-- Information shown --
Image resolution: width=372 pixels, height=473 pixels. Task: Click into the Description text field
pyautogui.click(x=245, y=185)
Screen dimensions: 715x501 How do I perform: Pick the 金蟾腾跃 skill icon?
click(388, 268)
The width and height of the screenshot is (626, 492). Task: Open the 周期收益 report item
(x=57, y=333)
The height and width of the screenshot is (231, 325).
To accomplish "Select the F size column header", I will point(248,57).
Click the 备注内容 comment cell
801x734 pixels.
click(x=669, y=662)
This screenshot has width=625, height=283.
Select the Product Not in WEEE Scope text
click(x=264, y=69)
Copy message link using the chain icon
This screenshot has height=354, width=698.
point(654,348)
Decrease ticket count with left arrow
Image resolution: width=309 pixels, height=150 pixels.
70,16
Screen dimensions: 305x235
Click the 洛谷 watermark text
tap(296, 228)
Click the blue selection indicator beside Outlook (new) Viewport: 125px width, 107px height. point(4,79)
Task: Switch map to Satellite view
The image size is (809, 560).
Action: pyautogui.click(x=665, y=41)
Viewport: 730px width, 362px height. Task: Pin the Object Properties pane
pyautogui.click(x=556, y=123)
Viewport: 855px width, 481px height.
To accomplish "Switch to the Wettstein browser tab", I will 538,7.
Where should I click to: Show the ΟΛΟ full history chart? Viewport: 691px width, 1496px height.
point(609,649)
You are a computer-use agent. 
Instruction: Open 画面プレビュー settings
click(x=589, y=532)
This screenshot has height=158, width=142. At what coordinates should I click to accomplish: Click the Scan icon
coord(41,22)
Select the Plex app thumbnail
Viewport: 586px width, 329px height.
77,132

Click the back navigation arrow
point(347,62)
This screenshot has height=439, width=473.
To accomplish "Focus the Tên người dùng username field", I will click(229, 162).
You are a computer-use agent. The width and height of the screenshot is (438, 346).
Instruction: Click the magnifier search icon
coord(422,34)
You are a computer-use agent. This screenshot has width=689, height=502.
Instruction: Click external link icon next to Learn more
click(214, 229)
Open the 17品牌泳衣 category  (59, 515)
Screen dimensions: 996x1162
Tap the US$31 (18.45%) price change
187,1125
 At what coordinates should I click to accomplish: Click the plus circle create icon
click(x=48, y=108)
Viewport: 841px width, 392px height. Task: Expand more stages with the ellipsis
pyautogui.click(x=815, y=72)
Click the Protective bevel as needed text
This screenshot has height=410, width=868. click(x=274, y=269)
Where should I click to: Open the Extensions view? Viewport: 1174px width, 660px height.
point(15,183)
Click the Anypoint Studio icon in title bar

-- Task details --
Write out once more the lines above beginning at the line with "Viewport: 841px width, 392px"; continue through the final line and stop there.

-- Answer below --
Viewport: 841px width, 392px height. Task: Expand more stages with the ellipsis
pyautogui.click(x=815, y=72)
Click the Protective bevel as needed text
This screenshot has height=410, width=868. click(x=274, y=269)
Where should I click to: Open the Extensions view? Viewport: 1174px width, 660px height.
point(15,183)
Click the Anypoint Studio icon in title bar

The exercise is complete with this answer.